Bref, pour être pleinement j’ai plus envie d’inclure que d’exclure.

(c) Arthus-Bertrand, forcément

Je me sens pleinement humain chaque fois que je respire, bouge, rêve, sans avoir besoin de me sentir pleinement « homme » et me séparer ainsi – par exemple – de la catégorie « femme » du genre humain, qui pourtant elle aussi respire, bouge, rêve…
Ce qui me chatouille, dans les mots peut-être un peu hâtifs de l’historien philosophe, c’est que sa façon de se penser pleinement soi dans le cadre restrictif d’une religion est exactement ce que mettent en pratique les fanatiques de tout poil, en particulier ceux qui font pleuvoir le feu et le sang sur le Moyen-Orient, une partie de l’Afrique, quelques points chauds en Asie, ou pratiquent l’attentat meurtrier dans nos vertes et tolérantes contrées (irony point).
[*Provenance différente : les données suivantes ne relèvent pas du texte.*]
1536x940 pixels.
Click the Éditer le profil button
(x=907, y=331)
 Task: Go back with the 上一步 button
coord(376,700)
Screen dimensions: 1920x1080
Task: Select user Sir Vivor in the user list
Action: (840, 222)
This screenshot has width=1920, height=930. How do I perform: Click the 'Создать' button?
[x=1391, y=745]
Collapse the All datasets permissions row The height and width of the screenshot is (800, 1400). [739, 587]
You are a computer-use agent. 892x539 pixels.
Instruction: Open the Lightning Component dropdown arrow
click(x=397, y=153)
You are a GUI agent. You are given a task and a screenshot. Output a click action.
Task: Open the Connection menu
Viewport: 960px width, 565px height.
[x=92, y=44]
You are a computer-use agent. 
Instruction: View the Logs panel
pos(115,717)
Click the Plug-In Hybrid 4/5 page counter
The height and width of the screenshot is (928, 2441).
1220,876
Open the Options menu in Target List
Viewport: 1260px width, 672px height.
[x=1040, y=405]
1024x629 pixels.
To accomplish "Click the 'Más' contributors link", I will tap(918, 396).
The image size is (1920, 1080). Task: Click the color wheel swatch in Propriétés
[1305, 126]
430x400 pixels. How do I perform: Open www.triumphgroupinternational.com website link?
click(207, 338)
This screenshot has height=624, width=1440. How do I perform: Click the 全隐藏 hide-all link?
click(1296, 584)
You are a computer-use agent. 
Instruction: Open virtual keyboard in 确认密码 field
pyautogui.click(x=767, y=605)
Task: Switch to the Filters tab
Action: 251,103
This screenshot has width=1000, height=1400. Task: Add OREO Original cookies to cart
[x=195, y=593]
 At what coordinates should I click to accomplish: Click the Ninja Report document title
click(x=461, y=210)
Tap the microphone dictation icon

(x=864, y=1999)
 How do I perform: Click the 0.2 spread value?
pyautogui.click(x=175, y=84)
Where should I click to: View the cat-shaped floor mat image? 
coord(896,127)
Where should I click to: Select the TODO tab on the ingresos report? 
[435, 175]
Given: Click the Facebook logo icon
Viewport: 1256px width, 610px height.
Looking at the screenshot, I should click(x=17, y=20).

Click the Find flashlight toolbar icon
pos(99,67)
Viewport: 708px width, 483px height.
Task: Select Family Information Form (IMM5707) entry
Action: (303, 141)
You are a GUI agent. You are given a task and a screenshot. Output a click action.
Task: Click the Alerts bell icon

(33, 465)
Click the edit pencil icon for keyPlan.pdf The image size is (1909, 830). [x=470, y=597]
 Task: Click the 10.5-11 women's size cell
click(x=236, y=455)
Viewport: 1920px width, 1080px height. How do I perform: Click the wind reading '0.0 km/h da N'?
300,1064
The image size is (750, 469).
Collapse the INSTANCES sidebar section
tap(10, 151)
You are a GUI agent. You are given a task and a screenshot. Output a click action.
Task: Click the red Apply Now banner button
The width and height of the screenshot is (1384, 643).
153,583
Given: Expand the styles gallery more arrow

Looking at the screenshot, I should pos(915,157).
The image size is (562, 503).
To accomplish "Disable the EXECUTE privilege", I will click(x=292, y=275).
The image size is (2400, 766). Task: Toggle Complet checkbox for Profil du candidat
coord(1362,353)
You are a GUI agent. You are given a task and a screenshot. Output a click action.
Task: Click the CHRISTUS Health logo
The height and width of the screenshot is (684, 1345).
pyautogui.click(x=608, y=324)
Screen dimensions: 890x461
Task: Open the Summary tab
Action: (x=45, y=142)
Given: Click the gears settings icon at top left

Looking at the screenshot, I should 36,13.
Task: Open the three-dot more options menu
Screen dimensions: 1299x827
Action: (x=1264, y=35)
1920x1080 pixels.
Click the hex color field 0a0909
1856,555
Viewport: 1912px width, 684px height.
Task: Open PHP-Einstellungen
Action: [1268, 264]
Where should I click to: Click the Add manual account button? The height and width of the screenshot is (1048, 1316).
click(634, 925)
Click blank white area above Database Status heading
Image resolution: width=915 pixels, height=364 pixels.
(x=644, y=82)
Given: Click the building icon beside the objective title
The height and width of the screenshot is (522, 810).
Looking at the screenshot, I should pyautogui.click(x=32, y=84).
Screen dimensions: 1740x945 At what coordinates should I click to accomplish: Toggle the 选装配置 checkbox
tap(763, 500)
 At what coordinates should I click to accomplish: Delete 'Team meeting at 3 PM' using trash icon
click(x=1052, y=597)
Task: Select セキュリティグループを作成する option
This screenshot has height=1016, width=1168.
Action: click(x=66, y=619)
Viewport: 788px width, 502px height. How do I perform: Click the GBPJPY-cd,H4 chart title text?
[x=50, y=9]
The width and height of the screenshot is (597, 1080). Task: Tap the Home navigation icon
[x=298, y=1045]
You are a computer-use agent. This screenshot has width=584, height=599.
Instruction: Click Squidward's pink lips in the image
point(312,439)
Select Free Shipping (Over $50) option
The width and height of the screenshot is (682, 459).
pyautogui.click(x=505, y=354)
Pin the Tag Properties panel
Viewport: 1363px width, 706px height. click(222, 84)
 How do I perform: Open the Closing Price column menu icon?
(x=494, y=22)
Oui, qu’un directeur d’études à l’École Pratique des Hautes Études partage le mode de pensée d’un enturbanné de DAESH, ça me grattouille.
Je fais peut-être trop attention aux mots en tant que vecteurs et façonneurs de pensée.
Mais faire attention aux mots me semble aussi être ce qui permet d’éviter d’en venir aux mains, aux machettes, aux porte-avions nucléaires…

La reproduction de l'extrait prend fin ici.